Alors que l'Europe occidentale a connu son début d'été le plus chaud enregistré selon l'observatoire européen du changement climatique, un logement sur deux en France serait une bouilloire thermique, surnom donné aux habitations qui se réchauffent très vite, estime le cabinet Pouget Consultants et Ignes.

Pour Sophie Bourg, directrice marketing de la plateforme d'annonces leboncoin immobilier, les canicules ne sont plus perçues par les Français "comme des épiphénomènes" mais "sont vraiment intégrées comme étant structurelles dans les choix résidentiels". "La fraîcheur, le confort d'été sont devenus un critère immobilier à part entière", assure-t-elle.

Un tiers des répondants à un sondage mené en ligne par la société en juin disaient ne pas exclure de déménager si les canicules s'intensifient.

- "Plus un tabou" -

Exposition, étage, piscine, volets, possibilité de faire des courants d'air, espaces extérieurs, terrasse ombragée et même présence d'arbres dans le quartier font désormais partie des critères et discussions que les professionnels de l'immobilier interrogés par l'AFP voient émerger.

Quant à la climatisation, sa possible généralisation a fait l'objet d'intenses débats politiques en France en début d'été, car elle est vue par certains comme un simple remède à l'inaction face au changement climatique et provoque des rejets de chaleur à l'extérieur.

Mais lors des recherches de logement, "ce n'est plus du tout un tabou", tranche Yann Jéhanno, président du réseau immobilier Laforêt.
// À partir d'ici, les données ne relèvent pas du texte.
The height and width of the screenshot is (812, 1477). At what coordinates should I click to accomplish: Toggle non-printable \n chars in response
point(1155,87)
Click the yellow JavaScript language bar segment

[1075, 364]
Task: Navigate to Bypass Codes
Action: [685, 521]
"Les acquéreurs ne regardent plus seulement le logement, mais plutôt son habitabilité. Ils ne vont plus se contenter seulement du diagnostic de performance énergétique, mais interroger les agents immobiliers avec des questions très concrètes sur la température pendant la dernière vague de chaleur, s'il est possible d'aérer la nuit, si on dort bien dans les chambres", détaille-t-il.